Recognizing Civil Servants
One of the things I learned working on the Reinventing Government initiative in the 1990s for Vice President Gore was that civil servants do some pretty amazing things. And they get little recognition for it. But now it's time to make government cool again!
There has long been recognition for top career senior executives, called the Presidential Rank Award. The very top level winners are often personally presented their awards by the President. There is also a monetary award that goes with this recognition.
Vice President Gore created Hammer Awards, which were given to teams of employees whose work exemplified the principles of reinvention: putting customers first, cutting red tape, and empowering employees to get their work done. There was no money, just a hammer. There hasn’t been a similar award since 2001.
While having government recognize its own is important, it is equally important if not more so when the recognition comes from outside the executive branch. Interestingly, there has been an increase in recognition for civil servants in recent years.
Since 2002, the Partnership for Public Service has sponsored the prestigious Service to America Medal, which will be presented later this month. Last year, eight civil servants who have made a difference in the lives of others were recognized.
While it isn’t an award, the IBM Center started a weekly radio show ten years ago to learn from, and recognize, leaders and innovators in government. It also publishes a magazine twice a year with excerpts from these interviews that it then shares widely with their peers in government. The radio show has interviewed over 350 public managers over the years.
The Washington Post began a new weekly feature earlier this year, “Federal Players," where it profiles a little-known civil servant who has a big impact.
The latest – and possibly the most interesting – addition to this field comes from Senator Ted Kaufman, from Delaware. He has committed to tell the story of “Great Feds” -- individual civil servants who are making a difference. And he is telling these stories weekly from the floor of the Senate.
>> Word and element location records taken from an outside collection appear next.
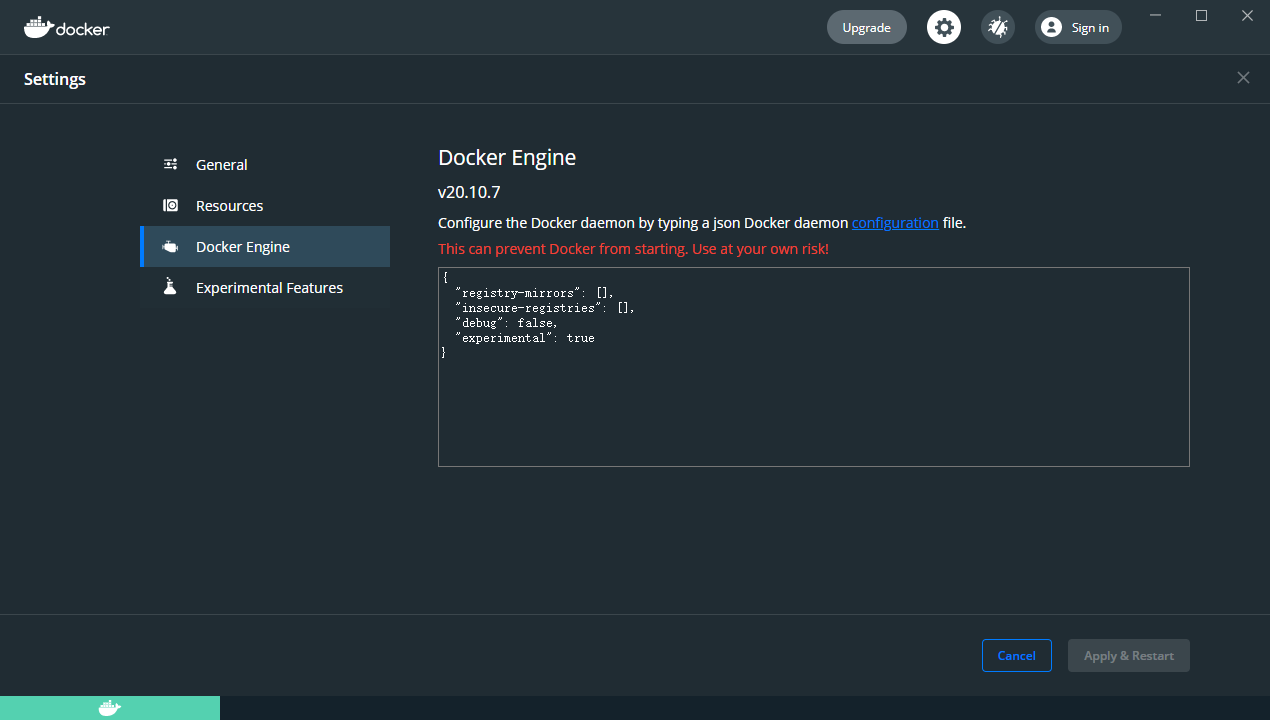Select the Docker Engine menu item

265,246
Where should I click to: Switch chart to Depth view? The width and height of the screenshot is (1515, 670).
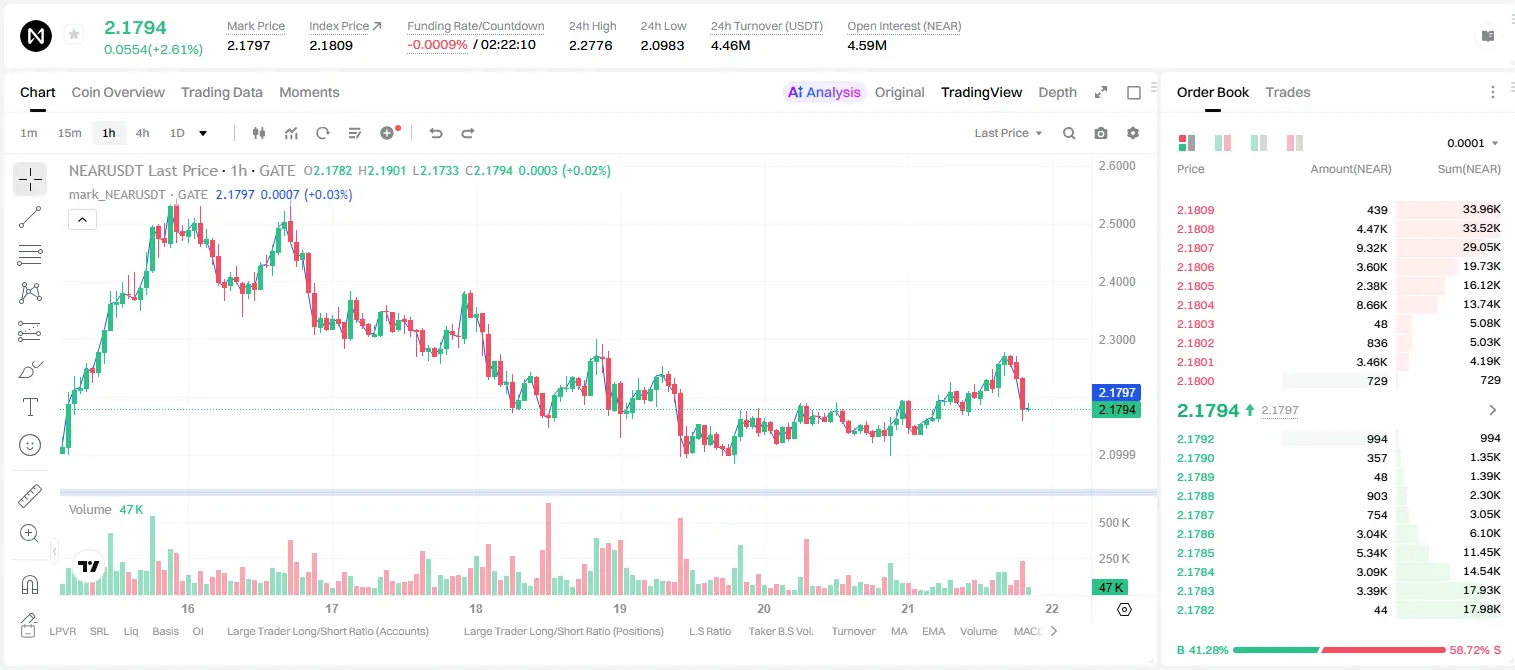click(1057, 92)
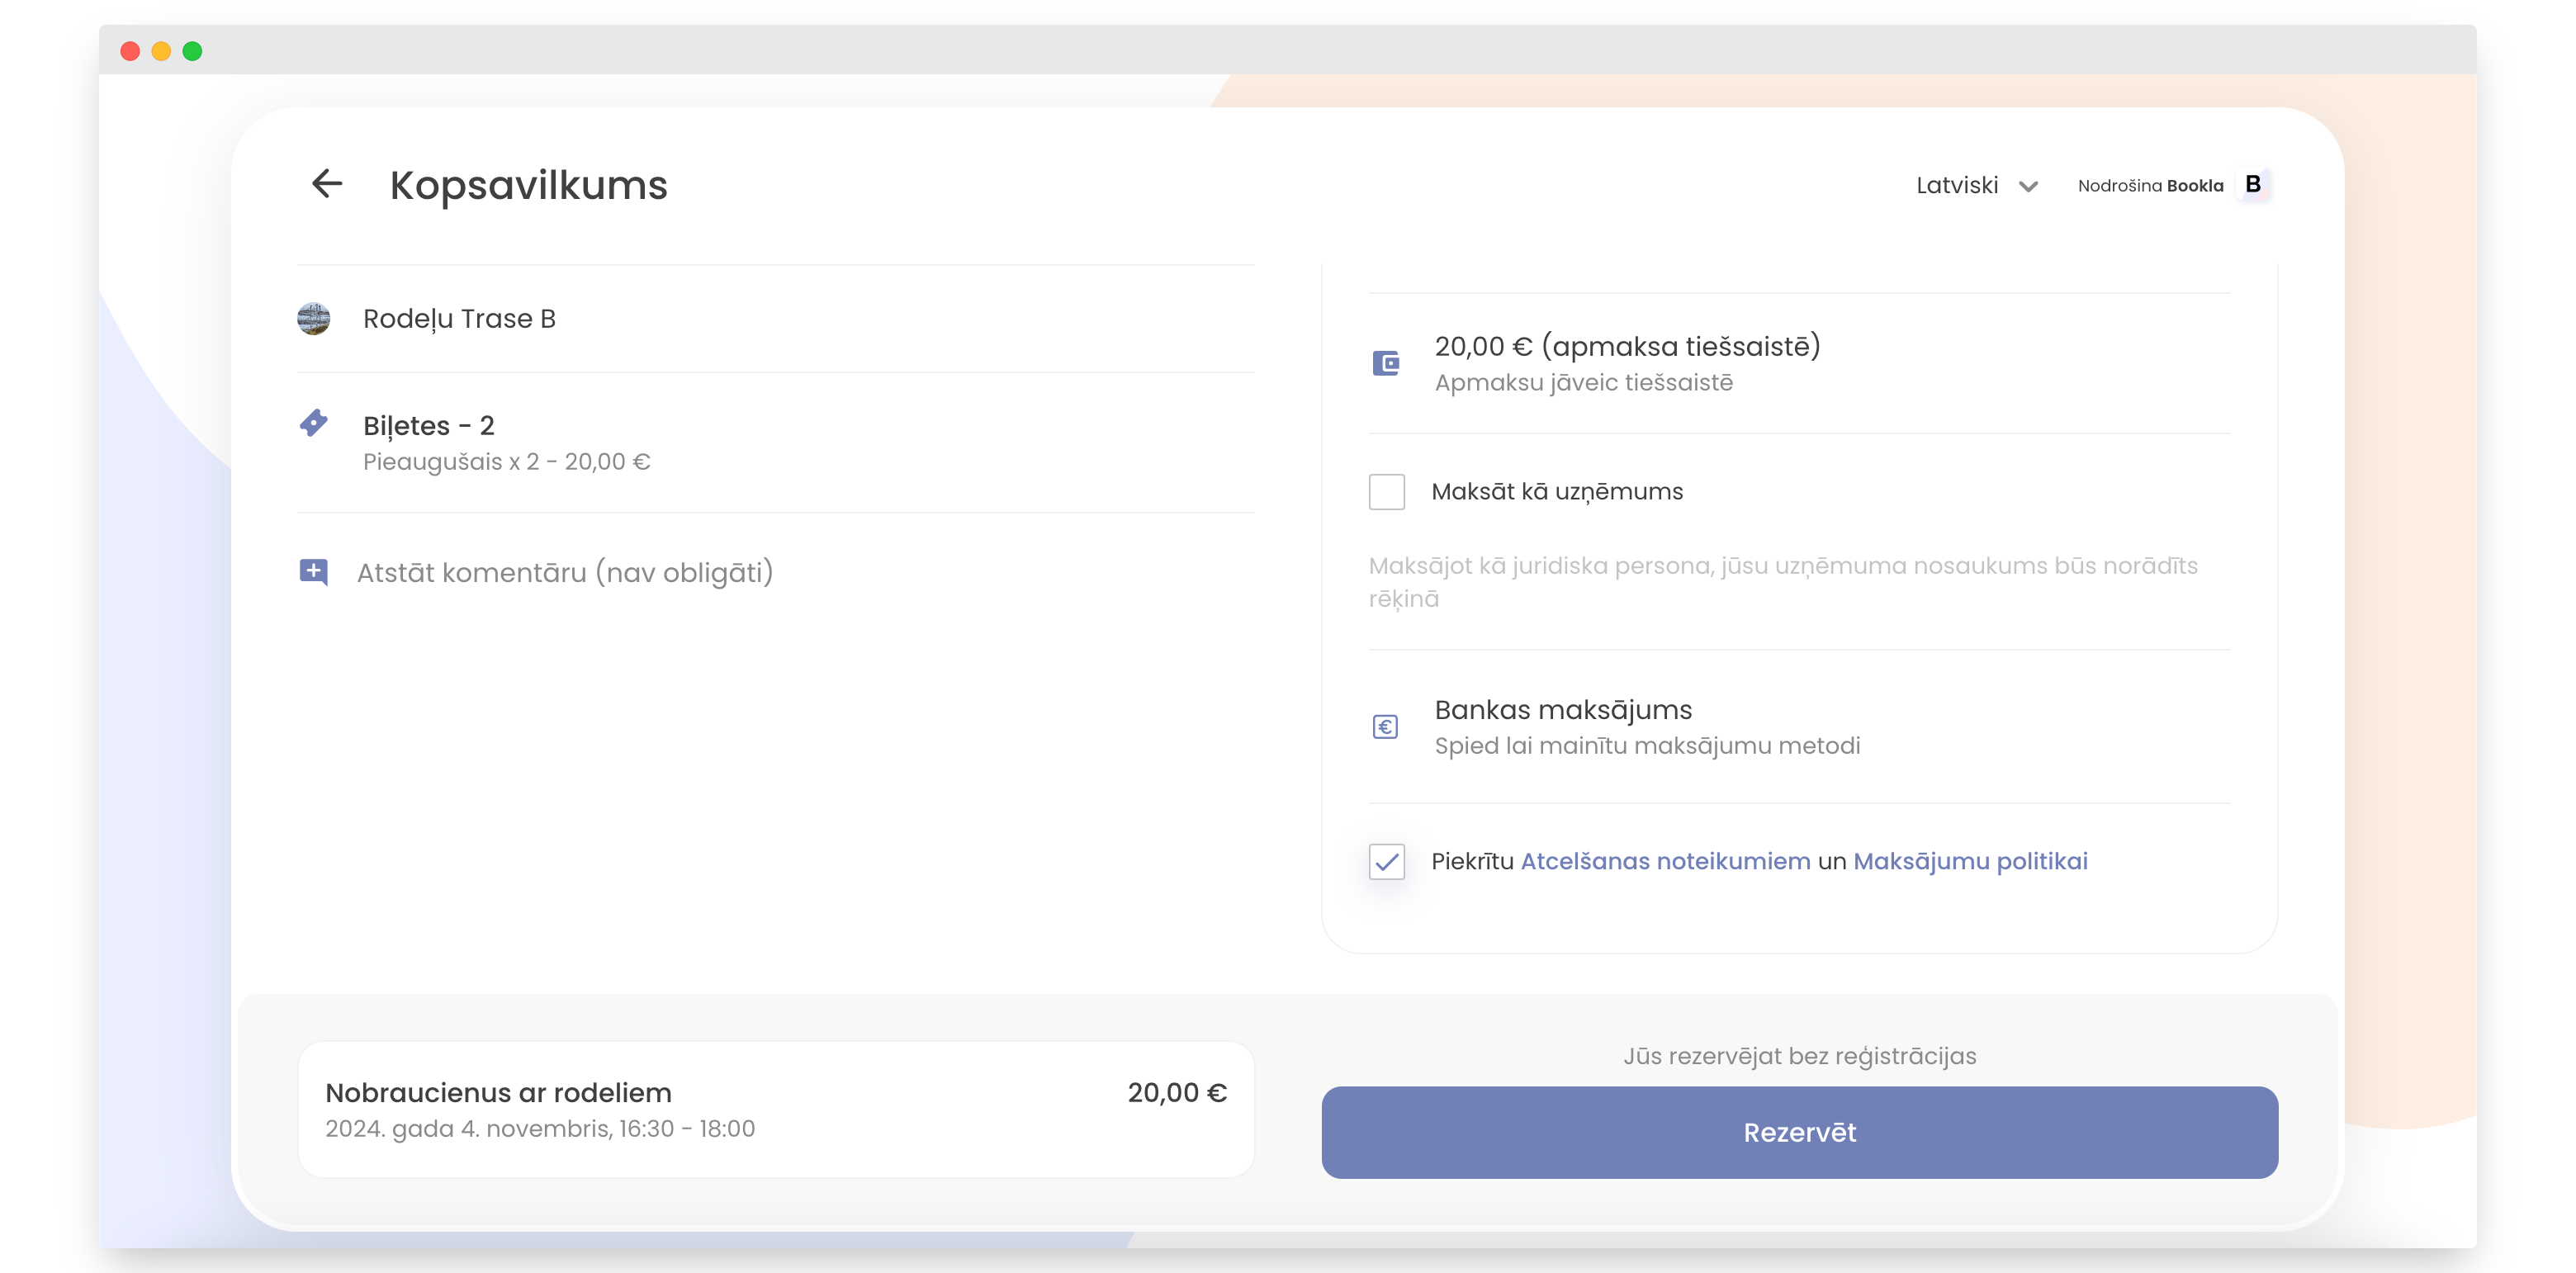2576x1273 pixels.
Task: Click the Atstāt komentāru input field
Action: pyautogui.click(x=565, y=573)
Sen. Kaufman was a former civil servant and an aide to Vice President Joe Biden before being selected to complete the last two years of Biden’s Senate term. He has announced that he will not run for a full term, so he has nothing to prove. The Washington Post has dubbed him a “Champion of Civil Service” and quoted him as saying: "It's bothered me for the last almost 30 years that people just feel it's perfectly okay to denigrate federal employees," Kaufman said yesterday. "It really, really bothers me, because they do make incredible sacrifices."
The IBM Center has decided to re-post on its homepage a link to the short bios of civil servants selected by Sen. Kaufman for recognition. We hope you find a way to recognize them as well!